*Excerpt*.

The Art of Living
On Immigration, Community and the Migration of Symbols
May 12–October 21, 2022
130, rue du Faubourg Saint-Honoré
75008 Paris
France
Hours: Monday–Friday 10am–6pm
T +33 1 44 43 21 90
info@canada-culture.org
Curator: Catherine Bédard
Unknown to each other, from distant countries, these three artists and their work are coming together for the first time. What they have in common is the strange feeling of living in an in-between place, not quite rooted, suspended between two worlds, attached to the symbols of belonging to their cultures of origin, yet diverting them.
Food, desire, religion and protection are all issues in their art, as are technology, globalization and consumer society.
Both Eastern and Western, these women came to Canada from China, Palestine and Iran, and forge ties that transform, distort and augment strong symbolic images: a staircase, a bridge, a word, a poem, decorative motifs, myths and legends. They give another dimension to the notion of cultural identity by presenting the viewer with hybrid and industrialized objects that are denatured, far from any idealization of the elsewhere and the past. A blood-red filamentary goddess, decorative motifs teeming with biological life, commercial reproductions of a traditional bird from 3D prints and other works that allow symbols to freely migrate, constitute a powerful, intimate reflection on an art of displacement and diaspora.

*Requirement*.
Continue the exhibition text on immigration and the migration of symbols, starting after its final sentence.

Pixel coordinate grounding data:
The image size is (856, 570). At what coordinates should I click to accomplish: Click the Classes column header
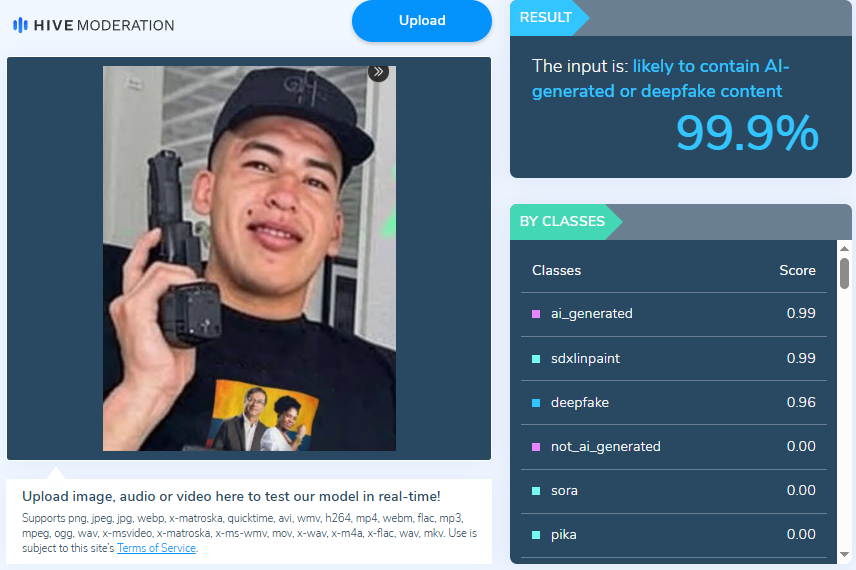(x=556, y=270)
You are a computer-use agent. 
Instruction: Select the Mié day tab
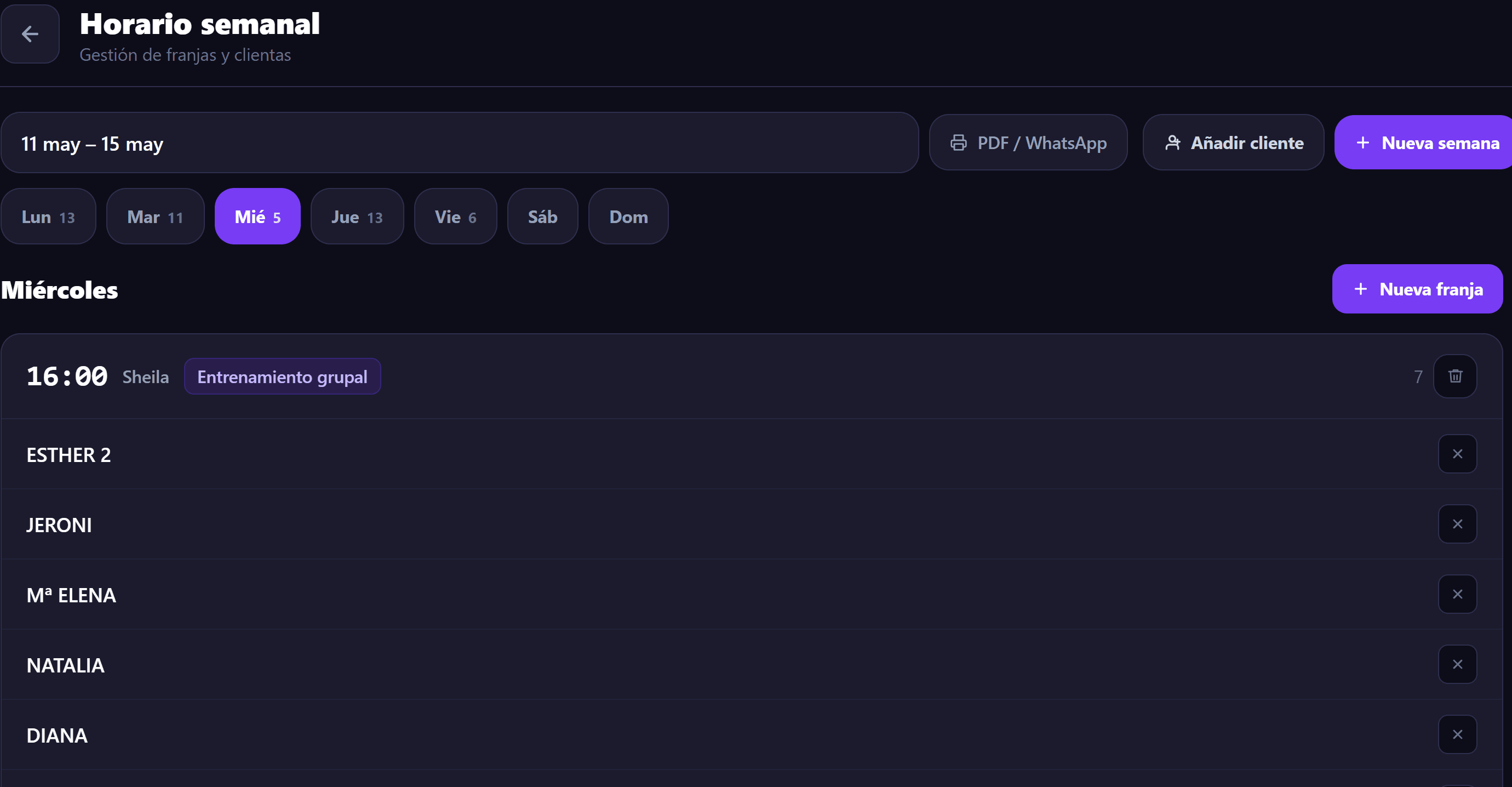coord(257,216)
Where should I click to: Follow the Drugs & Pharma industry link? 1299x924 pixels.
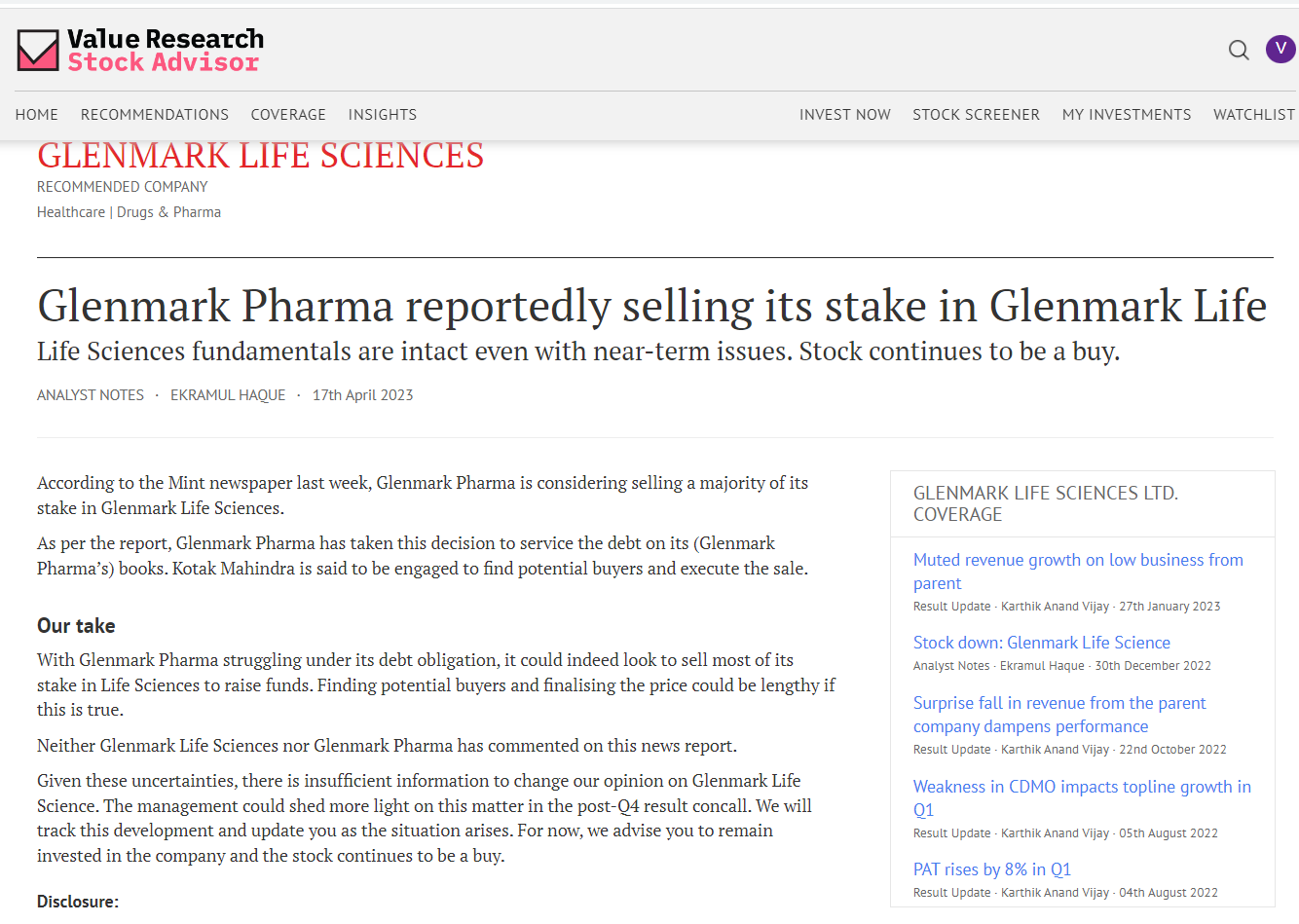[x=168, y=212]
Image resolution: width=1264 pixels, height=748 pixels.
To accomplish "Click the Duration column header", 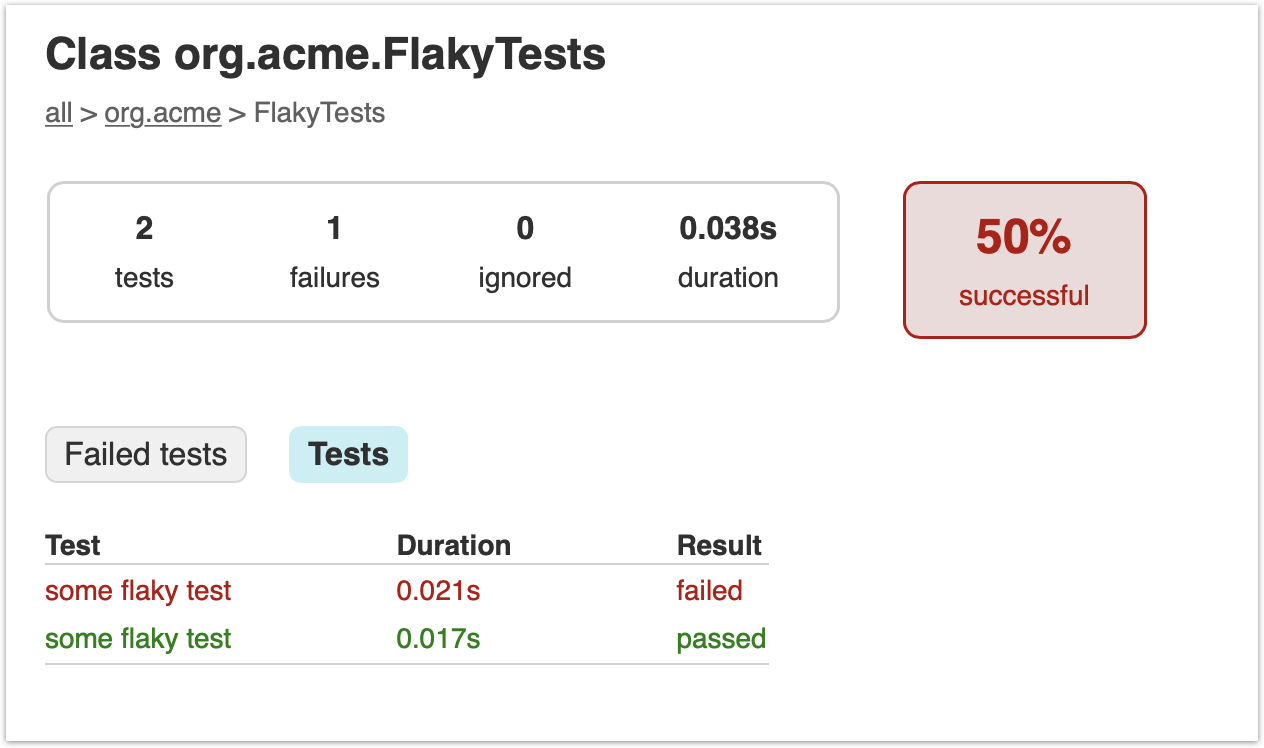I will [454, 546].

*Response to the exercise*.
The works exhibited are meant to be inclusive of all viewers: they display their lack of solemnity, they reject noble materials and “good taste,” and instead opt for simple identifiers (Arabic calligraphy, traditional Middle Eastern dishes, ceramic soup spoons from Asian restaurants), they make themselves literally light and sensitive to the passage of time – even to the time of the decomposition of a meal’s remains. The Art of Living proposes, through the bringing together of three individual journeys that led these women to settle in Canada, a sensitive and original approach to the immigrant experience, as well as to overcoming it through gestures of transgression affecting the symbols of national cultures.